EJERCICIO — Según el texto extraído, ¿qué cosas forman juntas el dios del adorador de la infinita sustancia? Enuméralas todas.

==== TEXTO EXTRAÍDO

Allí donde Dios es la infinita sustancia, el hombre, entregado a una contemplación silenciosa, da la muerte a sus sentidos, y pasa la vida como un sueño, acariciado por brisas olorosas y enervantes. El adorador de la infinita sustancia está condenado a una esclavitud perpetua y a una indolencia infinita: el desierto tendrá para él algo de divino sobre la ciudad, porque es más silencioso, más solitario y más grande; y, sin embargo, no le adorará como a su dios, porque el desierto no es infinito; el océano sería su única divinidad, porque lo abarca todo, si no tuviera extrañas turbulencias y ruidos extraños; el sol, que todo lo alumbra, sería digno de su culto, si no abrazara con su vista su disco resplandeciente; el cielo sería su señor, si no hubiera lumbreras; y la noche, si no tuviera rumores; su dios es todas estas cosas juntas: inmensidad, oscuridad, inmovilidad, silencio. Allí se levantarán a lo alto, y de repente, por la secreta virtud de una vegetación poderosa, imperios colosales y bárbaros, que caerán con estrépito en un día, abrumados por la inmensa pesadumbre de otros más gigantescos y colosales, sin dejar rastro en la memoria de los hombres ni de su caída ni de su levantamiento; los ejércitos estarán sin disciplina, como los individuos sin inteligencia; el ejército será, ante todas cosas y principalmente, muchedumbre; la guerra tendrá menos por objeto averiguar cuál es la nación más heroica que cuál es el imperio más populoso; la victoria misma no será un titulo de legitimidad sino porque es el símbolo de la divinidad siéndolo de la fuerza. Como se ve, la teología y la historia indostánica son una cosa misma.

========
==== EXTRACTO DE DATOS

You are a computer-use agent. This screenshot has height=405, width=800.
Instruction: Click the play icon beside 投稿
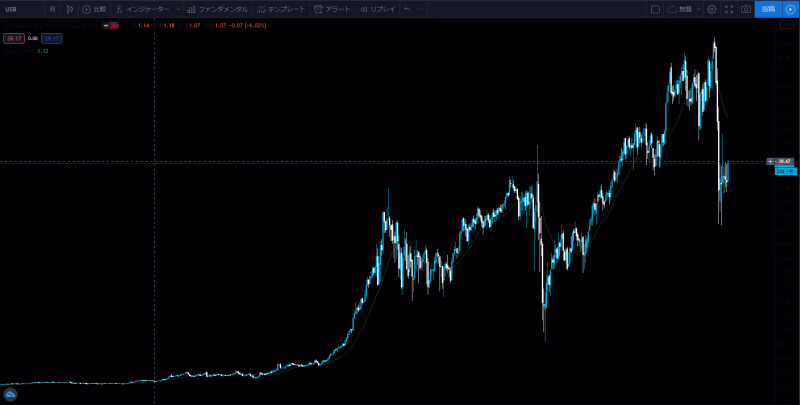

========

RESPUESTA —
- inmensidad
- oscuridad
- inmovilidad
- silencio